吉沢 まずはじめに、井浦社長の歩みからお聞かせ下さい。
井浦 出身は、ここ会津若松です。正直に言いますと私は裕福な家庭に育ったわけではなく、高校卒業後は「少しでも良い暮らしを送りたい」と職を転々としていました。そして目の前の仕事に一所懸命取り組みながら一歩ずつステップアップしていく中で、人材派遣会社で働くこととなりましてね。そちらで実績を積み重ねた後、有志で集まって栃木県宇都宮市に人材派遣会社を設立したんです。
吉沢 そこから新たに、会津若松で会社を立ち上げようと思われたきっかけは?
井浦 宇都宮の会社では、周囲の仲間たちの協力もあり、社内での目標をある程度達成したという思いがありました。そんな中、世界同時不況が発生し、地方の雇用情勢が悪化の一途を辿っている現状を目の当たりにしたんです。会津若松を離れたころから、いずれは地元に戻りたいと考えていましたし、「派遣切りやリストラに遭い、職を求めておられる方々のお役に少しでも立ちたい。それが私を育ててくれた地元の人々への恩返しにもなる」との思いで、この地に人材派遣会社を立ち上げる決意を固めました。
吉沢 郷土を愛し、地元に貢献したいという社長の熱意が、『プロテックス』さんの設立につながったのですね。実際にスタートされて、いかがですか。
井浦 ありがたいことに、「井浦がやるんだったら」と大勢の仲間が協力してくれ、広告を出していないにもかかわらず、素晴らしい人材が集まってくれました。お陰様で、派遣先企業の方々からも非常に高い評価を戴いているんですよ。
吉沢 良いスタートを切られたようですね。お仕事上ではどういったことを大切にされているのでしょう?
井浦 誰に対しても、とにかく正直に接することです。例えばミスをおかしたとき、人はついごまかそうとしてしまいますよね。しかし、それも結局はお客様に見透かされ、信頼を失うことにつながります。だからこそ私は、ミスをおかしたときには絶対にごまかさず、正直にお話ししてリカバリーに全力を尽くしているんです。ですから、お客様との駆け引きはあまり上手くないんですよ(笑)。
吉沢 けれど、その実直な姿勢こそが、周囲の方々の信頼を獲得している何よりの要因だと思います。今日までを振り返られて、いかがですか。
井浦 実は当社の関連会社である「プロテック サービス」の渡部社長は、私が“師”と仰ぐ方でしてね。社長とは今から20年前に出会って以来、ときに大喧嘩をしながらも、互いに認め合い、切磋琢磨してきました。
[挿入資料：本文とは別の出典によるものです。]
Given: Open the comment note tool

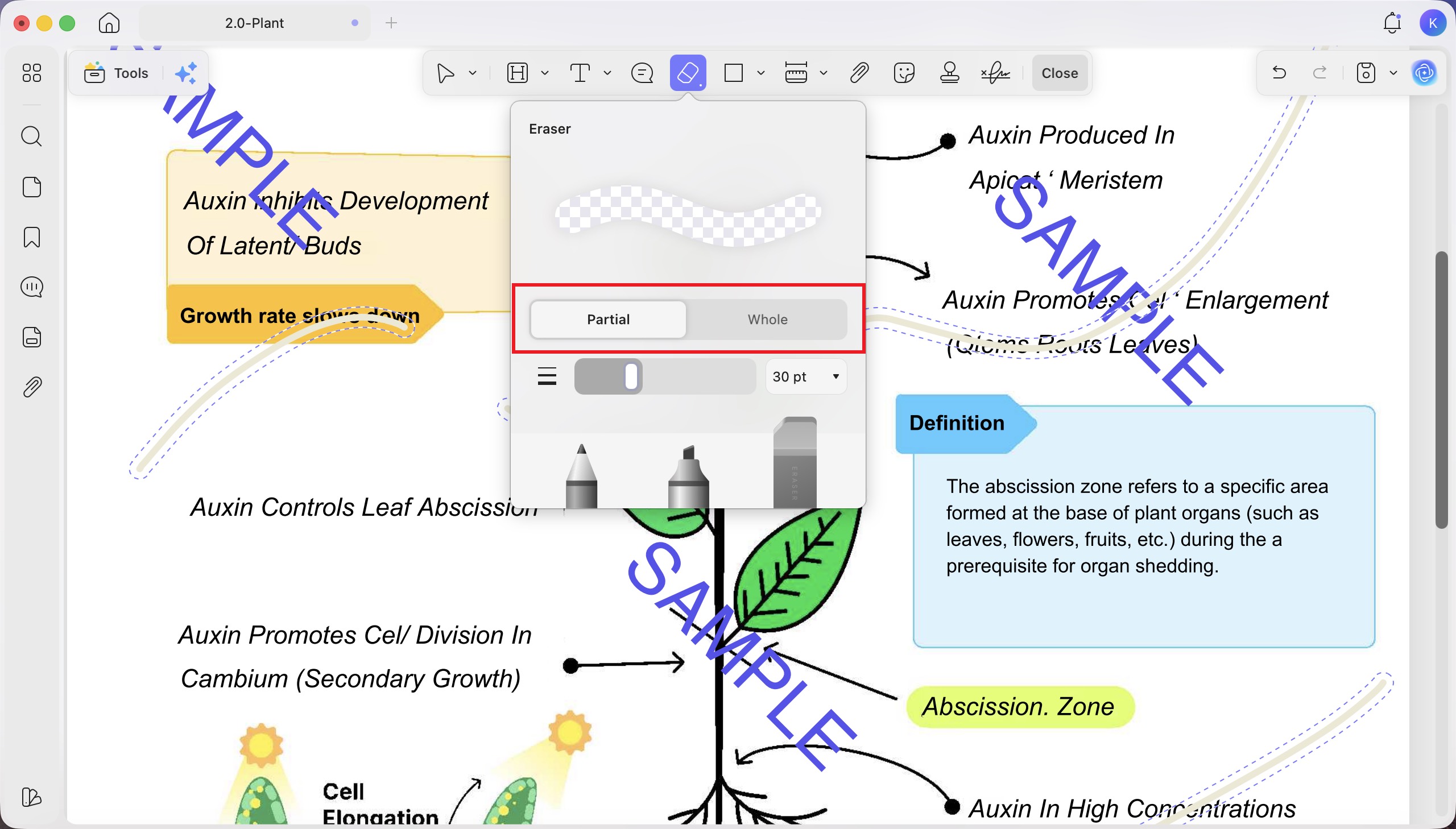Looking at the screenshot, I should point(642,73).

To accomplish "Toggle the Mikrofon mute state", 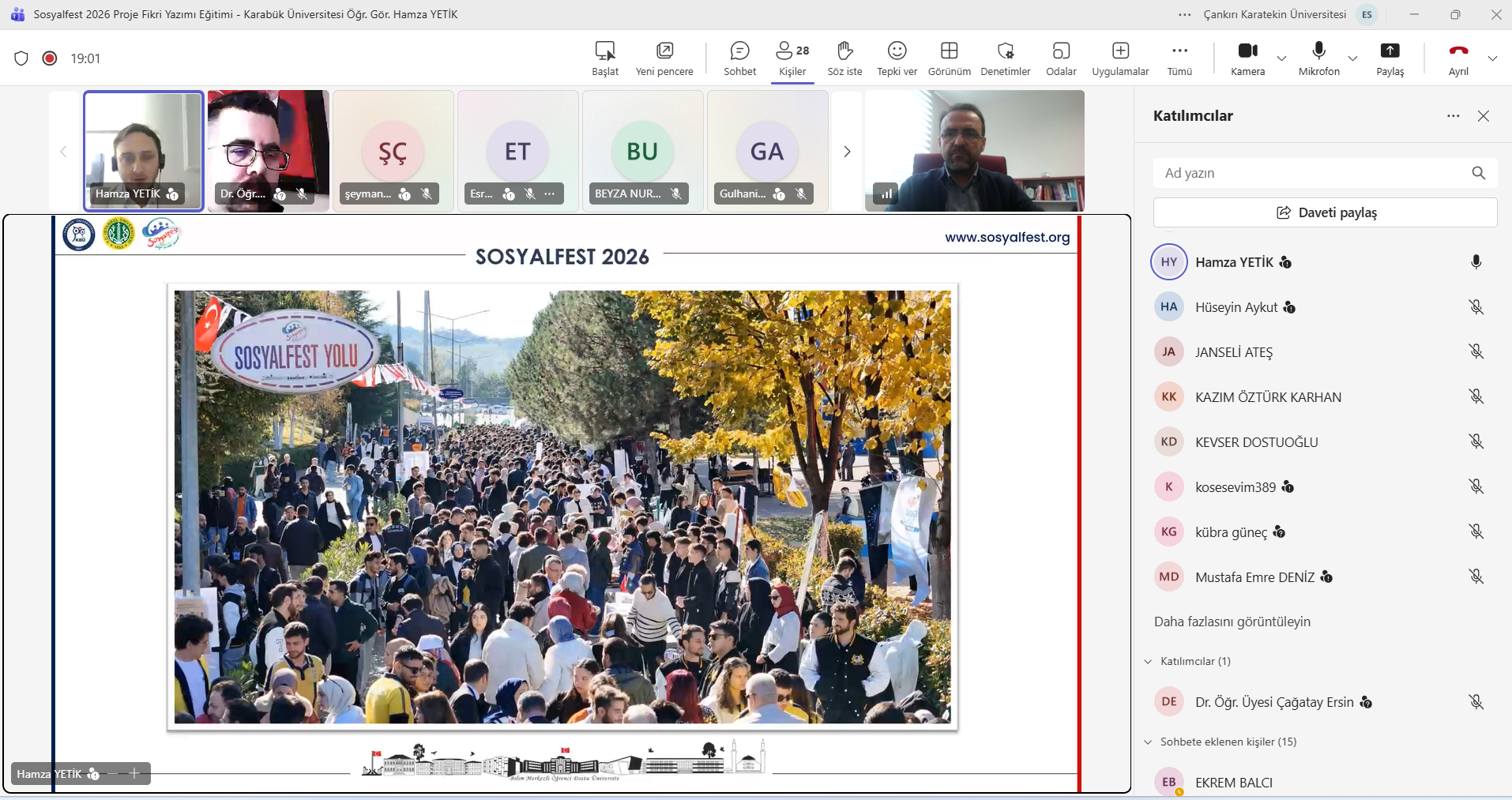I will coord(1318,51).
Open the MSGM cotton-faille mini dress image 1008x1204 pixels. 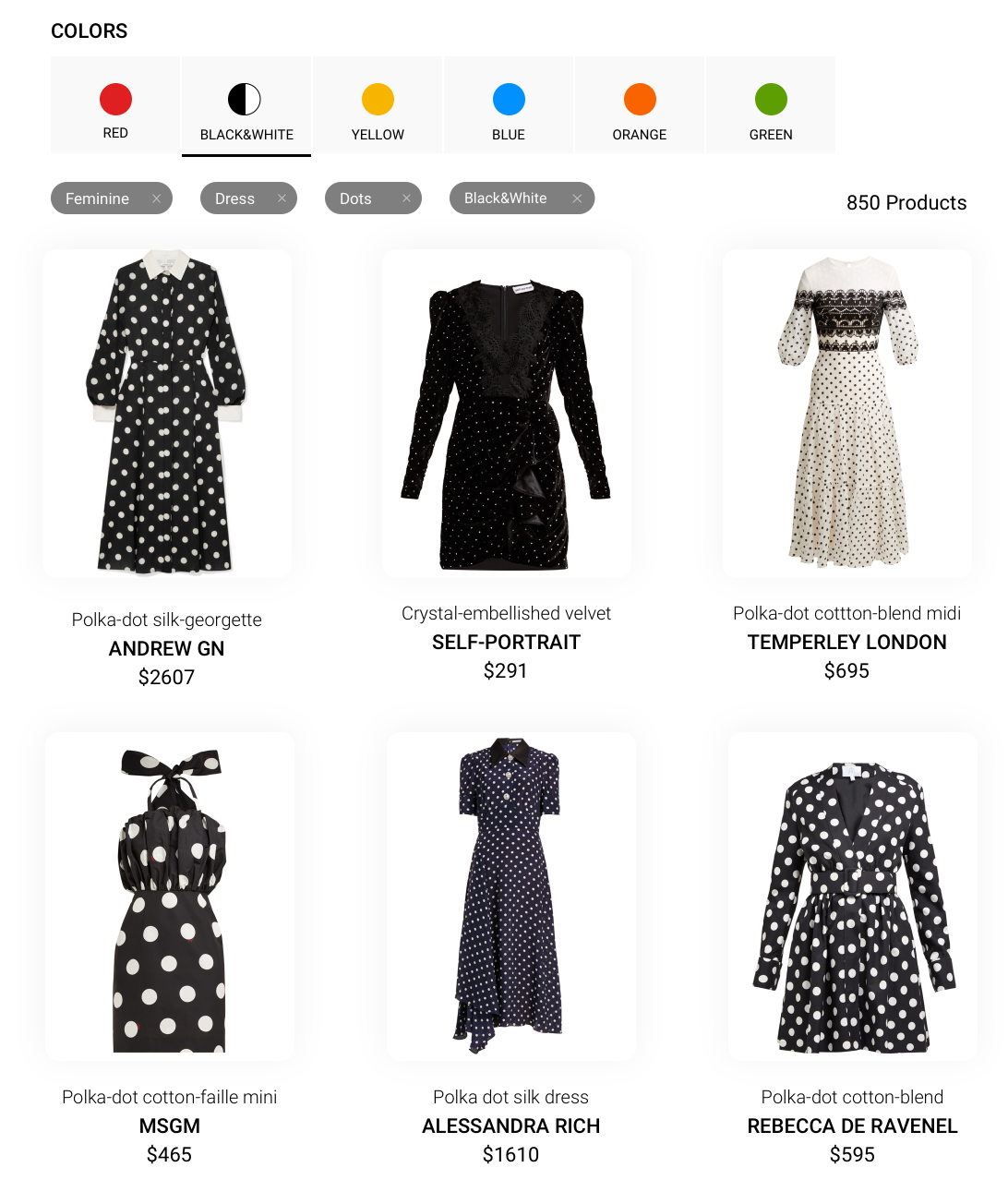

そんな社長をはじめ、素晴らしい出会い・仲間に恵まれたからこそ今の私があると思いますし、皆さんには本当に感謝の気持ちで一杯です。だからこそ、これからも周囲を信じ、自分にも周囲の人にも正直な仕事を追求していく所存です。そして公的機関とも協力関係を築きながら、雇用環境の改善に一層力を注いでいきたいですね。微力ではありますが、当社の活動を通して職探しに悩んでおられる方々のお役に立ち、この地に住む皆様が安心して暮らせる社会を築くために、努力して参ります!